I wondered if I could get some opinions? I'm thinking about getting either a lizard or a snake - in particular, either a Leo or a Royal. But I'm not sure which would be the best. I've never kept exotics before but have lots of experience with domestics and used to be a vet nurse, so they'd be well looked after. As you can see from my signature we have plenty of other pets. Will there be issuses keeping snakes and small rodents/birds? Any advice or opinion welcomed.

Regards,

Anthony


----------



## beardie&crestielover (Feb 20, 2010)

if you are starting with reptiles a leo is proably the best starter and one of the most popular ( i used to have one) they are very handable but only from around 8 o'clock onwards (there nocturnal) and are one of the cheapest to provide food for they literally eat around 5-13 crickets a day witch have to be dusted and grow from 7-10 inches (males are bigger)
a royal python is a complete different subject ....
they grow from 4 to sometimes even 10 foot (my mate has one thats 10 foot) and do get quite heavy with the birds and small mamals i am not sure do cockatiels and budgies pluck there feathers ? if so they probably would i would not think any problems with the small rats


----------



## Wolflore (Mar 3, 2010)

beardie&crestielover said:


> if you are starting with reptiles a leo is proably the best starter and one of the most popular ( i used to have one) they are very handable but only from around 8 o'clock onwards (there nocturnal) and are one of the cheapest to provide food for they literally eat around 5-13 crickets a day witch have to be dusted and grow from 7-10 inches (males are bigger)


You say used to have one, can I ask what happened to it? Are they suseptible to illness? I know they can be quite long lived so just wondered.


beardie&crestielover said:


> a royal python is a complete different subject ....
> they grow from 4 to sometimes even 10 foot (my mate has one thats 10 foot) and do get quite heavy with the birds and small mamals i am not sure do cockatiels and budgies pluck there feathers ? if so they probably would i would not think any problems with the small rats


Why do you ask if the birds pluck? Are you saying they will get stressed with the snake around? You should get your mates snake in the Guiness book of records. I think the largest to date was just over 6ft  
Cheers for the advice.


----------



## Ssthisto (Aug 31, 2006)

Wolflore said:


> You say used to have one, can I ask what happened to it? Are they suseptible to illness? I know they can be quite long lived so just wondered.


Kept correctly leopard geckos are very hardy - teenaged leos are not unheard of, and they have a longer potential lifespan than that. BTW: An adult leopard gecko should not be fed daily - they can become obese that way. We have adult males who are fed once or twice a week.



> Why do you ask if the birds pluck? Are you saying they will get stressed with the snake around?

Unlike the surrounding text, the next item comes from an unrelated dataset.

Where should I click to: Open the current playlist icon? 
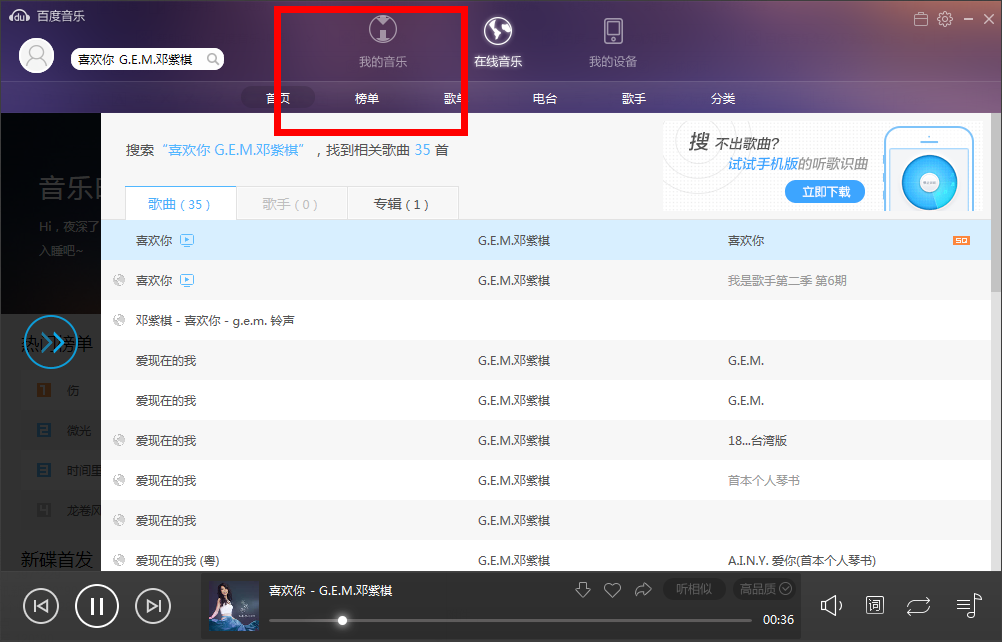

You should get your mates snake in the Guiness book of records. I think the largest to date was just over 6ft
> Cheers for the advice.


Our African Grey parrot never had a problem with snakes/lizards in the house. She didn't want to go near them - but she was not stressed by their presence, and certainly didn't start feather-picking.

A ten-foot royal python has been measured using a badly marked six-inch ruler.... or isn't a royal python.

With regards to the choice you've got in front of you... how do you anticipate dealing with periodic fasts? Will it worry you if your animal doesn't feed (but otherwise shows no signs of illness or distress)? 

I have both species, and they're different but both lovely... my answer would be to have both


----------



## Stavros88 (Dec 6, 2008)

beardie&crestielover said:


> they grow from 4 to sometimes even 10 foot (my mate has one thats 10 foot)


Sure he does, bet it's been lying next to him in bed at night in preparation for eating him too... :bash:


----------



## Wolflore (Mar 3, 2010)

Ssthisto said:


> Our African Grey parrot never had a problem with snakes/lizards in the house. She didn't want to go near them - but she was not stressed by their presence, and certainly didn't start feather-picking.


That's good news, if and parrot is going to get stressed it's a grey! 



> With regards to the choice you've got in front of you... how do you anticipate dealing with periodic fasts? Will it worry you if your animal doesn't feed (but otherwise shows no signs of illness or distress)?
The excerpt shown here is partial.